Terms such as liberal and conservative were coming in from the French language but Dr Portsmouth argues that Croker’s idea of a middle way; opposing extremism and supporting cautious experimentation and prudent reform, while defending the constitution, ie, the essence of modern conservatism, was very much an Irish idea and Croker himself was adamant that he was working in a tradition of Irish ideas.
“My hypothesis is that this is the same tradition of Irish political thought that has its origins in the writings of William Molyneux [born in Dublin, 1656-1698], Jonathan Swift, Edmund Burke, and Oliver Goldsmith.”
So how did Croker’s ideas lay the grounds for the Conservative Party? Croker was able to communicate his ideas through the media as he was one of the foremost political journalists of his day, heavily involved in the era’s most popular magazines, and friends with three of the major newspaper men of the time - who were also Irish - Dubliner SL Giffard and Corkonians William Maginn and FS Mahony. “Croker believed that the press was one of the most influential forces in society which is why he became involved in the media,” says Dr Portsmouth. “He saw it as a means to enlighten.”
The Conservatives were founded by Sir Robert Peel in 1834 with the publication of his Tamworth Manifesto, but nowhere in that document does it mention the word conservative. The name for Peel’s new party came from a term that appeared in an article in The Quarterly Review in January 1830.
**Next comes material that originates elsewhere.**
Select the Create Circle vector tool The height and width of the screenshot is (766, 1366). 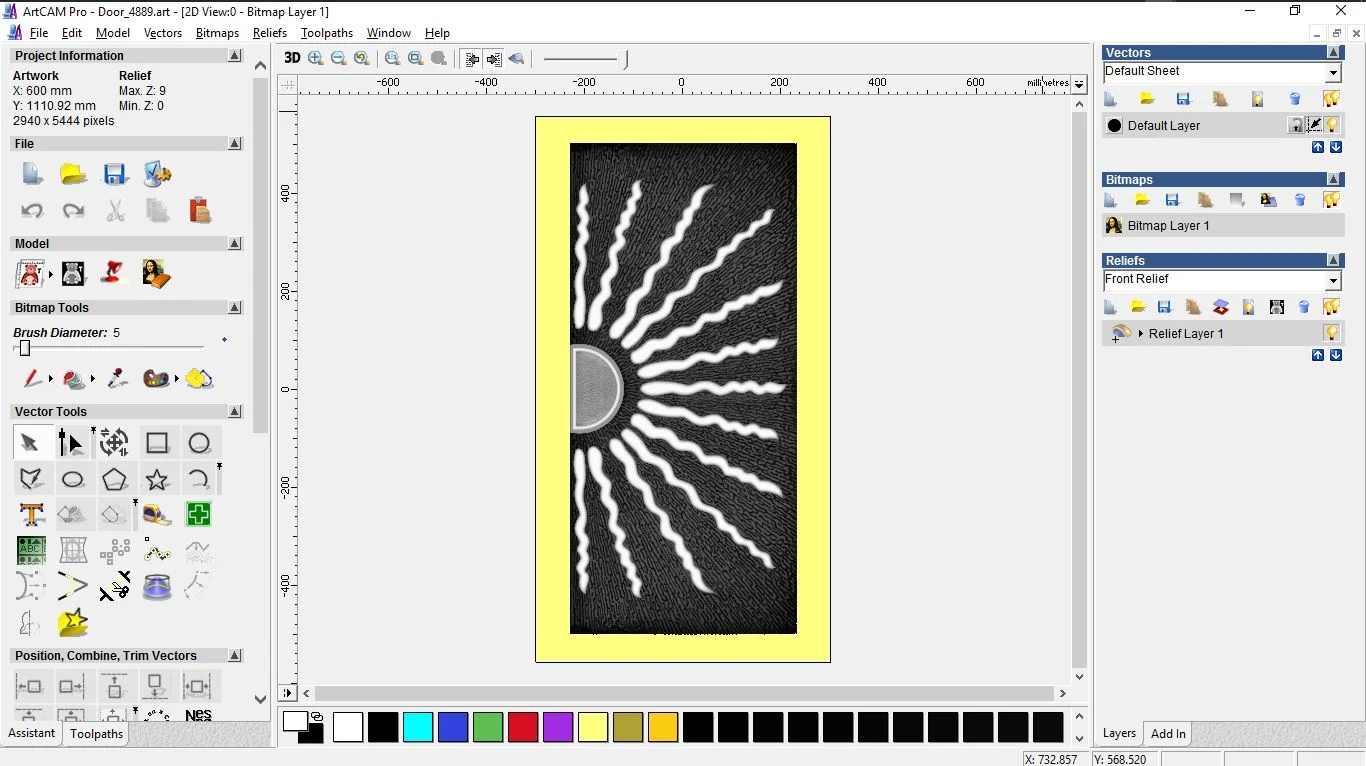(x=199, y=443)
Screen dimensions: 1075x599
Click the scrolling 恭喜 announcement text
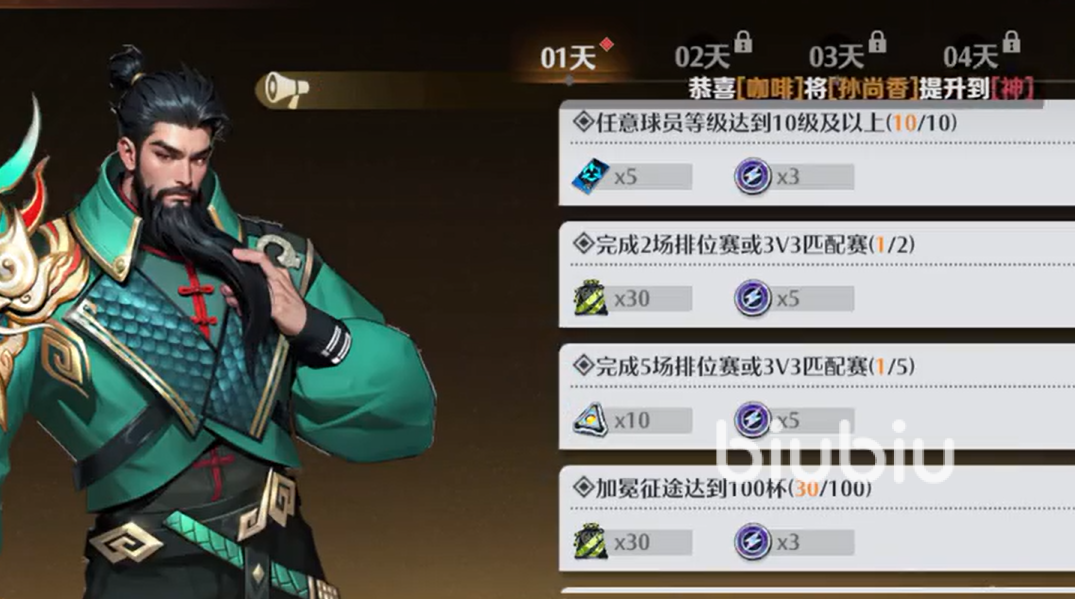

Although there is some dispute about whether the article with the term ‘The Conservative Party’ was actually written by Croker, there is no doubt that the article was expressing his ideas.
“Croker was in control of the content of The Quarterly Review and oversaw the writing of the articles that appeared there,” says Dr Portsmouth, “and he was involved in other publications as well such as Friar’s Magazine and The Standard, which was run by Croker’s brother-in-law, SL Giffard. By 1835 the term ‘The Conservative Party’ was in common usage and its philosophy was composed and promulgated in and by Croker’s predominantly Irish circle of pressmen in Dublin, London, and Edinburgh, before the foundation of the party by Peel in 1834.”
Croker then can be said to have at least given the new party its name, but he was directly involved in developing the party’s ideology. “Peel was Croker’s friend,” says Dr Portsmouth. “Croker was eight years older than him and took Peel under his wing. Peel’s arguments and ideas had to be put together and this was done through the press and it was Croker who wrote the articles, and Peel gave him free rein to write what he liked.”
So in many respects the Conservative Party owes its name and ideology (and to a lesser extent its existence ) to an Irishman. How many modern Tories are aware of the debt they owe this son of County Galway?
“William Hague wrote a very good biography of William Pitt of whom Croker was an admirer, so he would know of him,” says Dr Portsmouth. “Douglas Hurd wrote about Peel so he would know of him too, but other than that, none at all.”
Two places in Canada are named after John Wilson Croker - Croker Bay, Nunavut, and Cape Croker, Ontario. Perhaps it’s now time for Galway to acknowledge the place of John Wilson Croker in Irish history. Would Dr Portsmouth like to see some kind of memorial erected to him in Co Galway? “I think his ides should be recognised,” he says. “There are people in Britain who did far less than he did but have blue plaques all over the place.”